‘Mapping Paris: Artists’ Studios in the 18th-Century City’
Dr Hannah Williams (Queen Mary, University of London)
Wednesday 16 November
Barber Institute Lecture Theatre
Hubert Robert, Entrance to Hubert Robert’s Studio in the Louvre, c.1779-90. Musée du Louvre. Photo: © RMN-GrandPalais (Musée du Louvre)/Thierry Le Mage. Image source: RmnGP http://www.images-art.fr
Paris is a city renowned for its artistic neighbourhoods. Images spring to mind of places like Montmartre and Montparnasse in the 19th and 20th centuries, where art practice evolved through relationships between local people in local spaces. But strikingly little is known about what came before. This paper explores the less familiar history of artists’ studios in 18th-century Paris, discovering how the ‘city of art’ was inhabited in the early modern period. Drawing from my research into artists’ social networks within the Académie Royale and also from an on-going digital mapping project, this paper investigates where Parisian artists were living between 1675 and 1793, and explores how artistic communities developed across the period. It is also concerned with the role played by the city and local neighbourhoods in artistic sociability during this period and considers the studio as a space in early modern Paris.

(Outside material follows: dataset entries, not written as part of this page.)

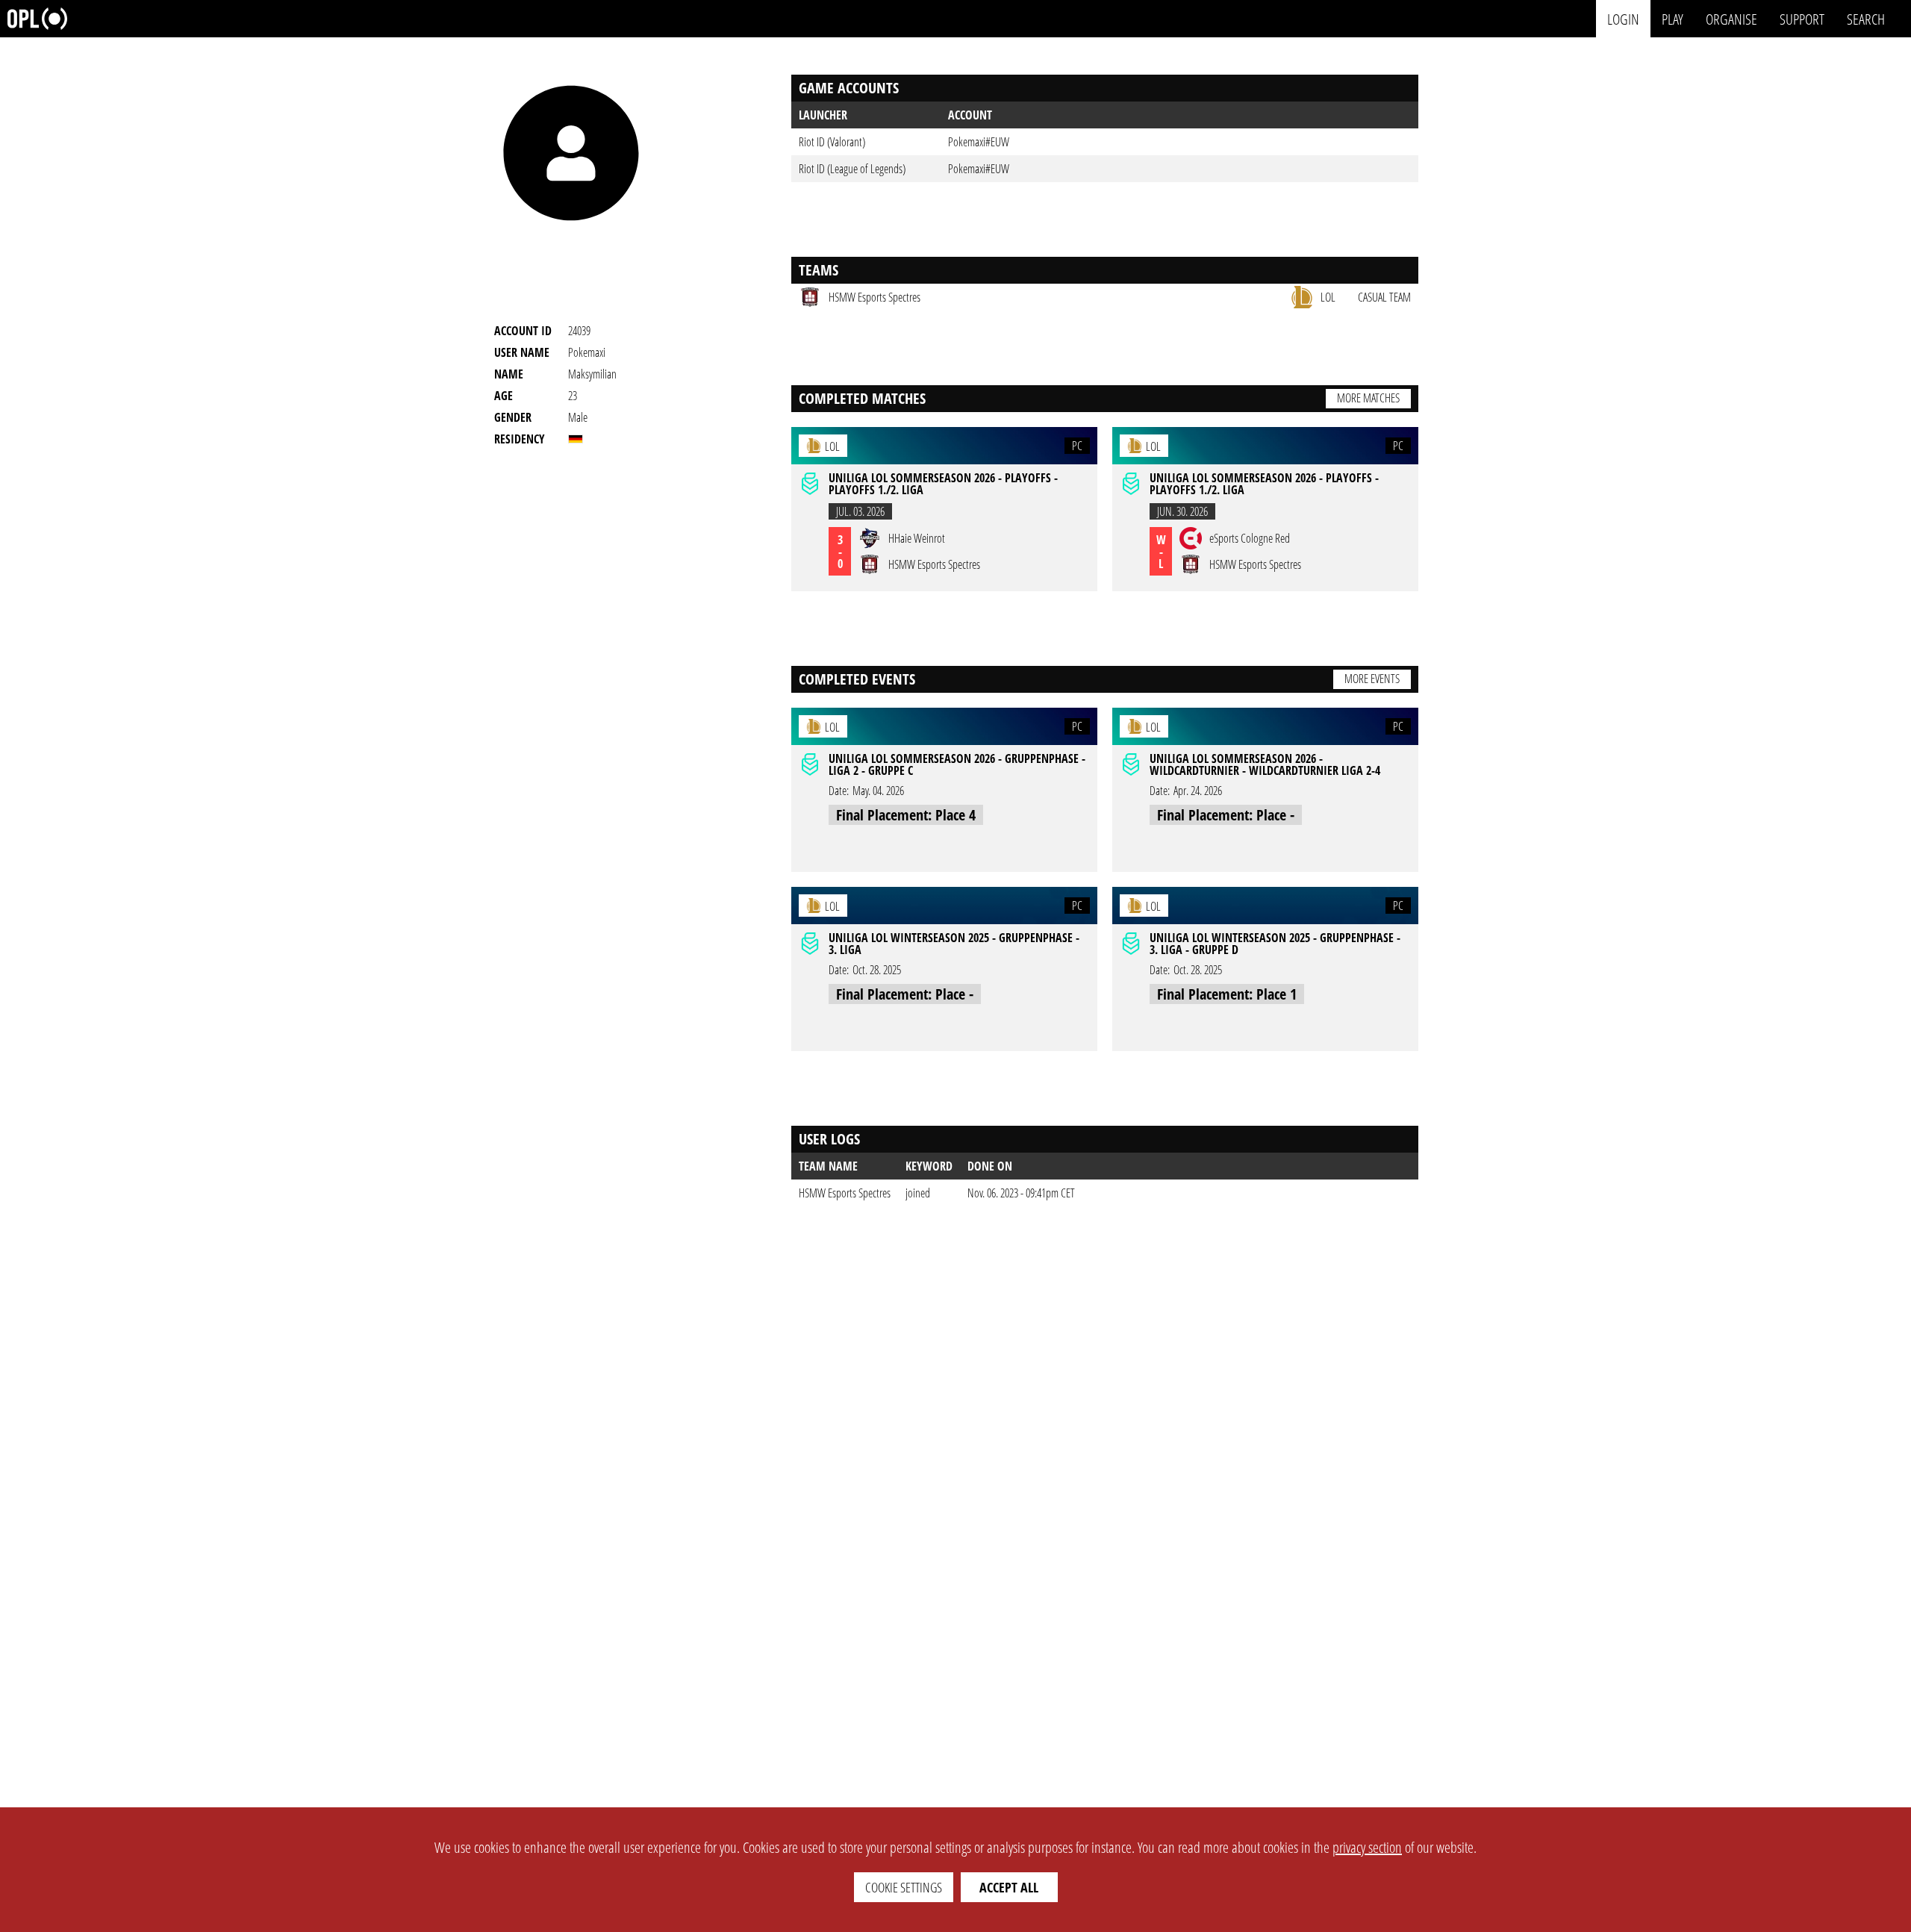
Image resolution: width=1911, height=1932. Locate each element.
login (1623, 18)
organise (1731, 18)
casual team (1384, 297)
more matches (1368, 398)
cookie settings (903, 1887)
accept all (1008, 1887)
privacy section (1367, 1847)
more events (1372, 678)
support (1802, 18)
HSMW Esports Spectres (845, 1193)
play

Hannah Williams is Leverhulme Early Career Fellow at Queen Mary University of London. She is an art historian specializing in eighteenth-century France and is the author of Académie Royale: A History in Portraits (2015). She is currently writing a book on religious art in the parish churches of Paris and working on a digital mapping project exploring the cultural geography of the Paris art world.